There has been talk on these boards before of the marketplace risk Cell might face via other architectures heading it off at the pass by introducing co-processors or through sheer volume of cores, but IMO AMD actually opening F1027 up presents STI with a perfect opportunity to become that co-processor.

But again, I'm not sure on the x86/Power concerns in order to do so. You may not even need the 'master' core though in this situation. Their willingness to deviate from the current revision is the only barrier I see.
 
Last edited by a moderator:
xbdestroya said:
There has been talk on these boards before of the marketplace risk Cell might face via other architectures heading it off at the pass by introducing co-processors or through sheer volume of cores, but IMO AMD actually opening F1027 up presents STI with a perfect opportunity to become that co-processor.

Windows is ready for 64-core machines (they had one running at WinHEC just a few weeks ago), it's just the hardware and apps that have to catch up now.

I think the future for general computing is some sort of symetric multi-core where all the cores share the same basic instruction set where some of the cores can be specialized for a purpose through extended instruction sets or just more execution resources of that particular type.
 
Last edited by a moderator:
Not sure if it's been mentioned before, but HPCWire makes note of work at the University of Tenessee that has developed software that implements double precision accuracy using 32-bit FP math on Cell. Its performance is twice that of Cell's native 64-bit capability.

Recent work at the University of Tennessee applying iterative methods has demonstrated that 64-bit accuracy can be achieved at twice the performance of the normal 64-bit mode of the Cell architecture by exploiting the 32-bit SPEs. These and other examples represent an important trend in HPC this year.

http://www.hpcwire.com/hpc/709078.html

Also, IBM appears to have confirmed its intentions to leverage Cell in the supercomputer arena. From this report on the current supercomputer rankings:

IBM spokeswoman Flor Estevez noted in an e-mail that the Cell multi-core processor developed by IBM, Sony and Toshiba will be used later and will be "one of the most promising developments in high performance computing in years."
 
As Cell's FP isn't IEEE compliant, are these 64bit results? Presumably not, in which case will they be useable for scientific applications where I guess they're intended?
 
aaaaa00 said:
Windows is ready for 64-core machines (they had one running at WinHEC just a few weeks ago), it's just the hardware and apps that have to catch up now.

I think the future for general computing is some sort of symetric multi-core where all the cores share the same basic instruction set where some of the cores can be specialized for a purpose through extended instruction sets or just more execution resources of that particular type.
I'd add AMD's Reverse HT, or some similar technology, to that too. When working with single-threaded applications (which will be prevalent for quite some time) it enables the use of all cores by exposing one logical processor.
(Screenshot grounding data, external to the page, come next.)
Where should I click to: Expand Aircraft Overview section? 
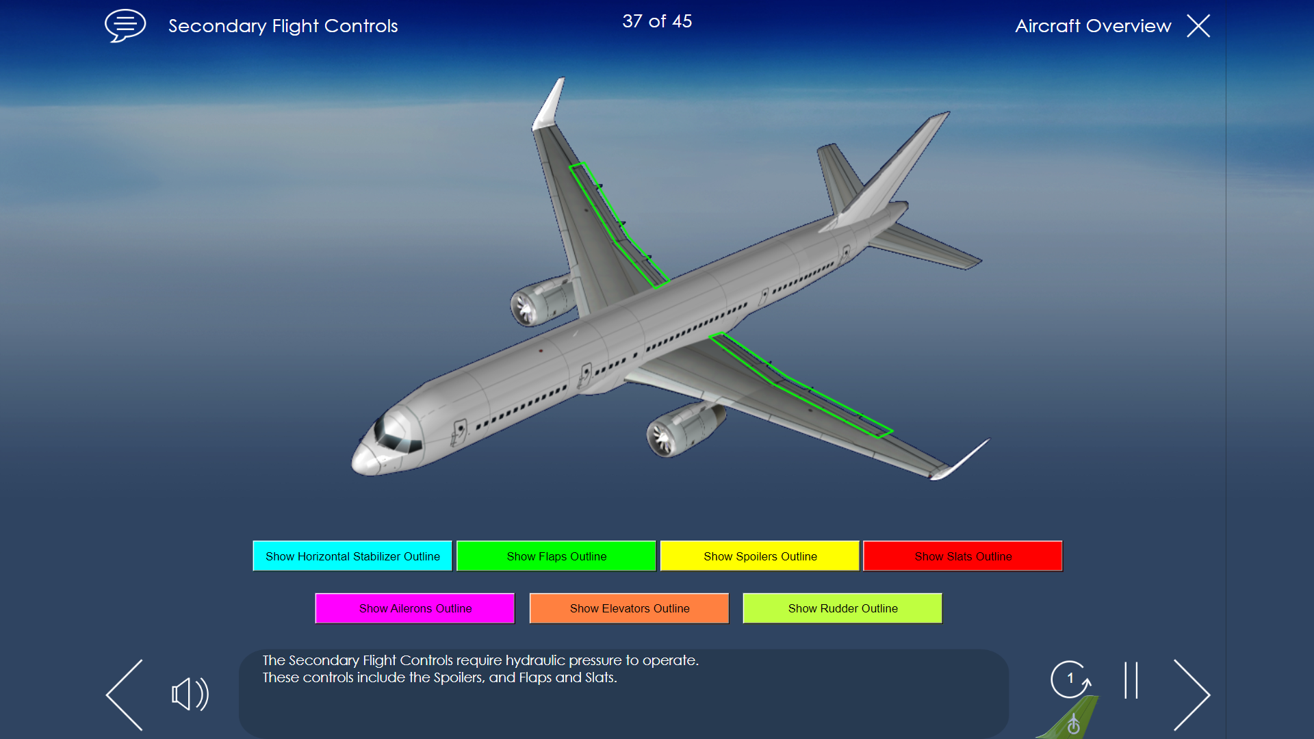click(1093, 25)
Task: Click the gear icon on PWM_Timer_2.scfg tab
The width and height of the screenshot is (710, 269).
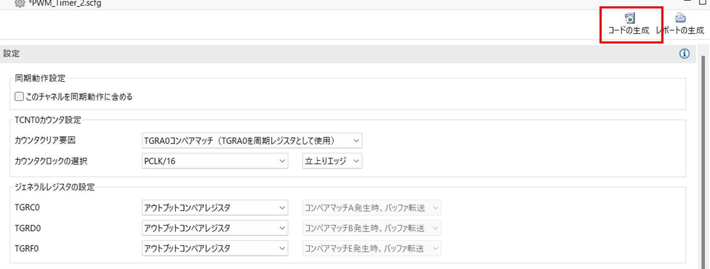Action: 19,3
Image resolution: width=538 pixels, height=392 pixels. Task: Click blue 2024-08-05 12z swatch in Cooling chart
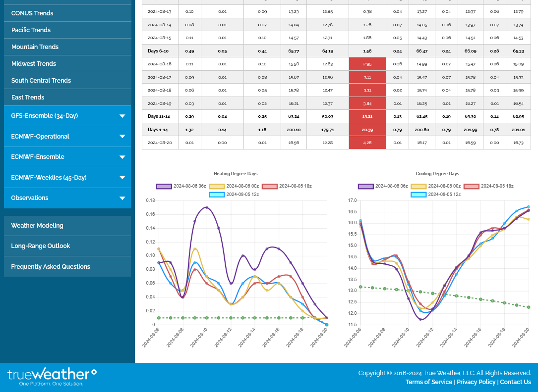click(418, 195)
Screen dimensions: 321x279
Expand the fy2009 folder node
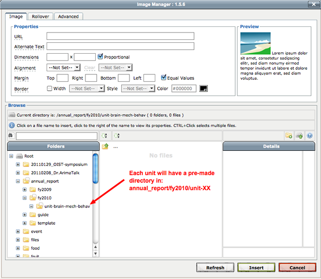(x=25, y=190)
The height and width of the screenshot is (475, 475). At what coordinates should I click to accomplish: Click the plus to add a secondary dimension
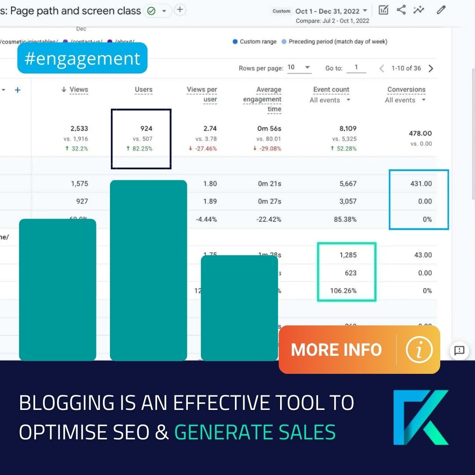coord(18,90)
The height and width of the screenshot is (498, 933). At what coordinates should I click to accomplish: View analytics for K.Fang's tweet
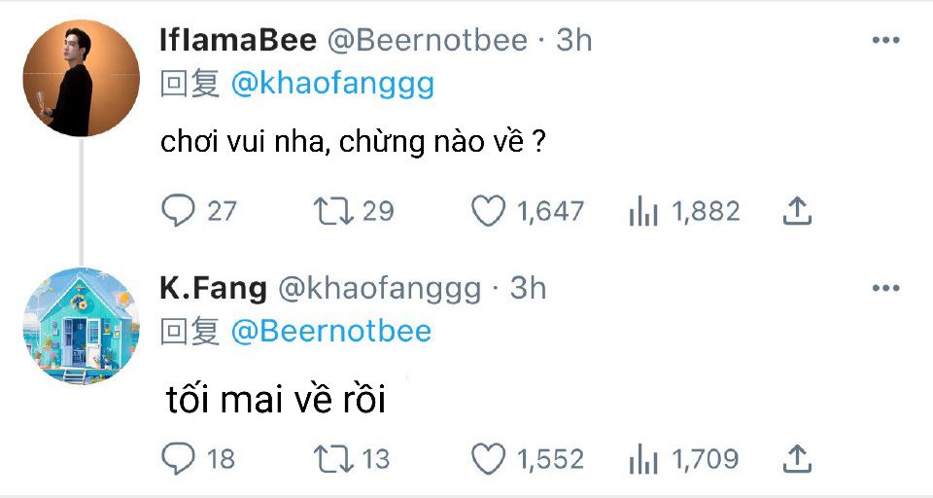[x=643, y=458]
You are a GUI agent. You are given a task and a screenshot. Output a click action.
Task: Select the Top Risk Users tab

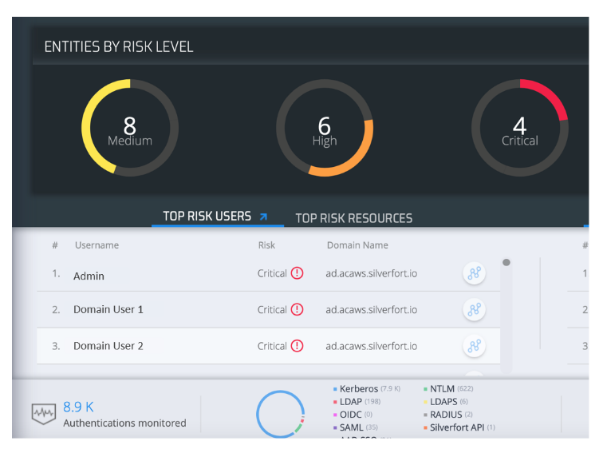click(x=207, y=217)
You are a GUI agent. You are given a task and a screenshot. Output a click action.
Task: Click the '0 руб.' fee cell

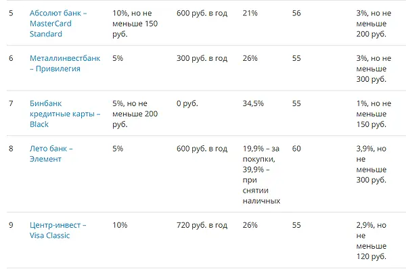(187, 103)
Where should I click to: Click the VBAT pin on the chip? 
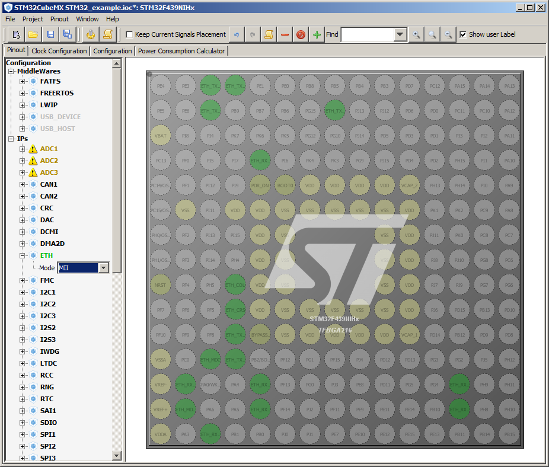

This would allow software programmers to stick to what works best, instead of trying to extract parallelism from code that just won't work that way.
 
Shifty Geezer said:
As Cell's FP isn't IEEE compliant, are these 64bit results? Presumably not, in which case will they be useable for scientific applications where I guess they're intended?

I tried to look up more detail on their work but couldn't find anything. HPCWire just mentioned in an older article that it'd be covered in an "upcoming issue" which may already have been and gone.

Maybe someone else will have more luck finding something..
 
Titanio said:
Not sure if it's been mentioned before, but HPCWire makes note of work at the University of Tenessee that has developed software that implements double precision accuracy using 32-bit FP math on Cell. Its performance is twice that of Cell's native 64-bit capability.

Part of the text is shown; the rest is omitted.